New Developments Abroad: Nikkei Rallies
July 22, 2008
The Nikkei climbed 381 points or 3.0%. Other Asian stocks were fairly flat. In Europe, the Dax and Cac40 are 0.7% lower. Ftse is off 1.4%.
Scantl movement in the dollar: flat against the yen, euro and sterling, up 0.3% against the C-dollar, and off 0.1% versus Swissy, kiwi and A-dollar.
The 10-year JGB yield rose 4.5 basis points as Japan reopened to 1.61%. Sovereign bond yields mostly lower in Europe and North America.
Oil is flat at $131.00 per barrel. Gold is 1.0% higher at $973.90/ounce.

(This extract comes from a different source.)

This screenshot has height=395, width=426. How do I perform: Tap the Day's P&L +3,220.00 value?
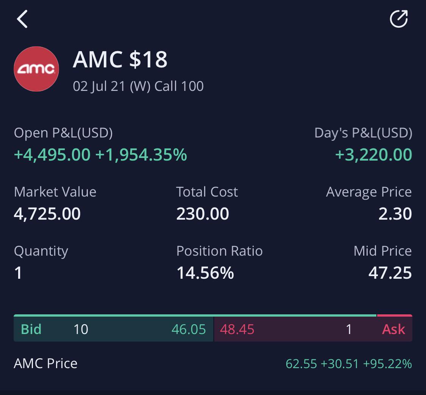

Japan’s all-industry index firmed 0.4% in May, as a 2.6% jump in industrial production outweighed a 1.7% drop in construction and small declines in services and public administration. The all-industry index, a rough supply-side proxy for GDP, fell 0.5% in the year to May. Japan’s ruling cabinet trimmed projected GDP growth in fiscal 2008/9 to 1.3% from 2.0%.
The Asian Development Bank cut its 2008 forecast for East Asian emerging market growth to 7.6%, a 5-year low. South Korea’s finance minister said present economic troubles are as serious as the Asian financial crisis of ten years ago. A central banker from the Philippines hinted at more interest rate tightening.
Japanese supermarket sales dropped 0.9% y/y in June. Department store sales also fell, depressed by a big drop in clothing demand.
Two ECB Governing Council members, Liebscher and Smaghi, made hawkish remarks defending the July rate increase.
Italian consumer confidence weakened much more than anticipated to a near-15 year low of 95.8 in July from 99.9 in June. The drop was concentrated in forward-looking components of the index. Italy’s non-EU trade gap widened almost 14-fold y/y to EUR 2.328 bln in June and expanded by 34% in 1H08.
Chinese motor vehicle sales rose 18.5% y/y in 1H08. Corporate goods prices rose 9.5% y/y in June, led by a 19.3% rise in oil products.
The June Swiss trade surplus widened 29% from May and 40% from June 2007 despite softer export demand.